Finally, Protesilaus had enough of this pusillanimous behavior and he leaped to shore (even though he was newly married and had much to live for). Sure enough, in accordance with binding laws of war narrative, he was killed by the Trojan hero Hector during the first foray of the war—and the prophecy was thus fulfilled (although it should be noted that Protesilaus killed four men before dying at the hands of the greatest Trojan hero—so he went down as a fighter).

Laodamia voor het schilderij van Protesilaus (Pieter Serwouters naar David Vinckboons,1626, engraving)
When his widow Laodamia heard about this, she went mad with grief. Since the two were newlyweds when the war broke out, their love was in its first flower and burned hot and wild. The Gods admired the bravery of Protesilaus and they took pity on his distraught widow. For half an hour, the hero was allowed to return from the underworld to the mortal world to give a more thorough farewell to his wife.
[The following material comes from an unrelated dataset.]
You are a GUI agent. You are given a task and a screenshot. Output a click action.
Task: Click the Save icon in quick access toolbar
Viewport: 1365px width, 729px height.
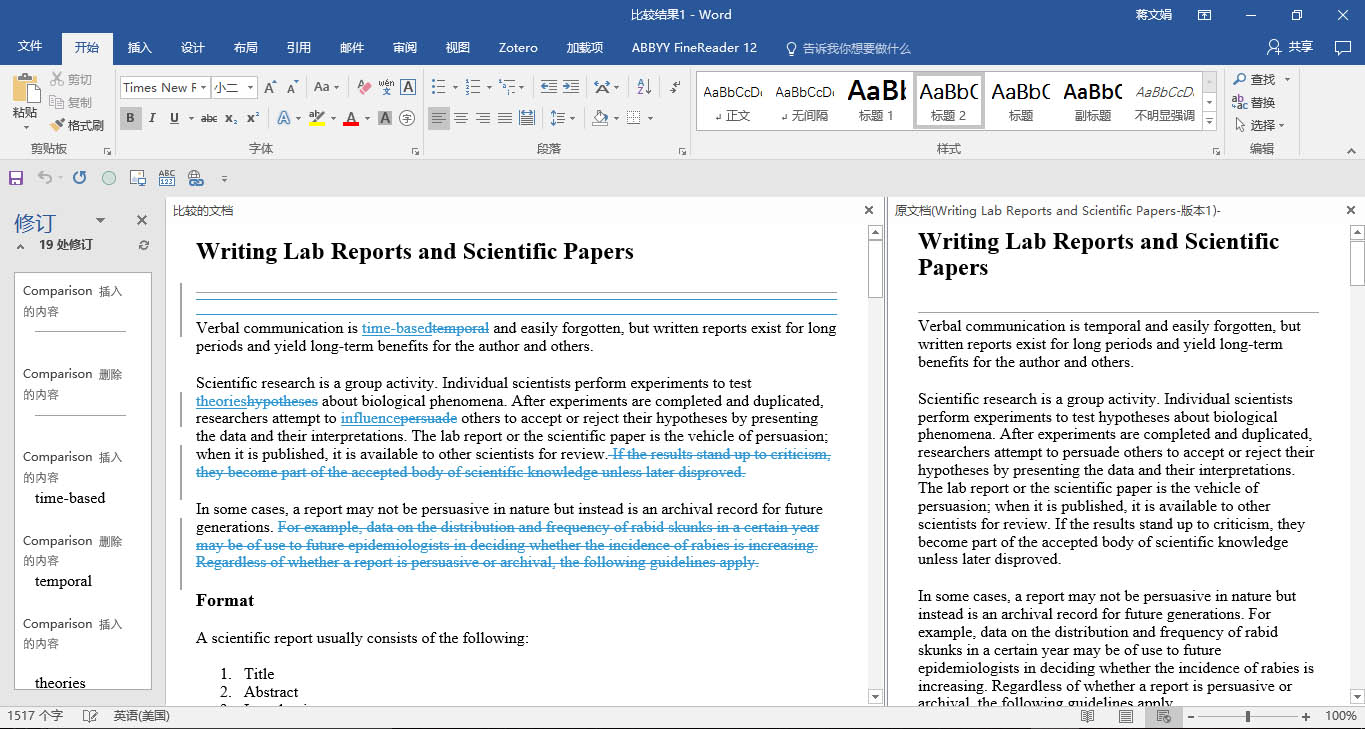(x=16, y=178)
Unfortunately (but perhaps not surprisingly) Protesilaus’ brief return from death—followed by a permanent return to the land of the dead–unhinged Laodamia completely. She commissioned a beautiful lifelike sculpture of her dead husband and proceeded to treat it as though it were him.
Her father, baffled as to how to proceed in the face of these terrible happenings, decided to destroy the statue by casting it into a raging fire, but Laodamia could not be parted from her husband a third time and she leapt into the blaze and was burned away. His traumatized subjects built a lavish tomb for him and nymphs planted elms upon it. According to the poetry of antiquity, these trees grew to be the tallest in the world, yet when their tops were high enough to come into eyesight of Troy, the leaves died back and withered away (for the bitterness and sorrow of the dead hero remained even when he and his wife were gone).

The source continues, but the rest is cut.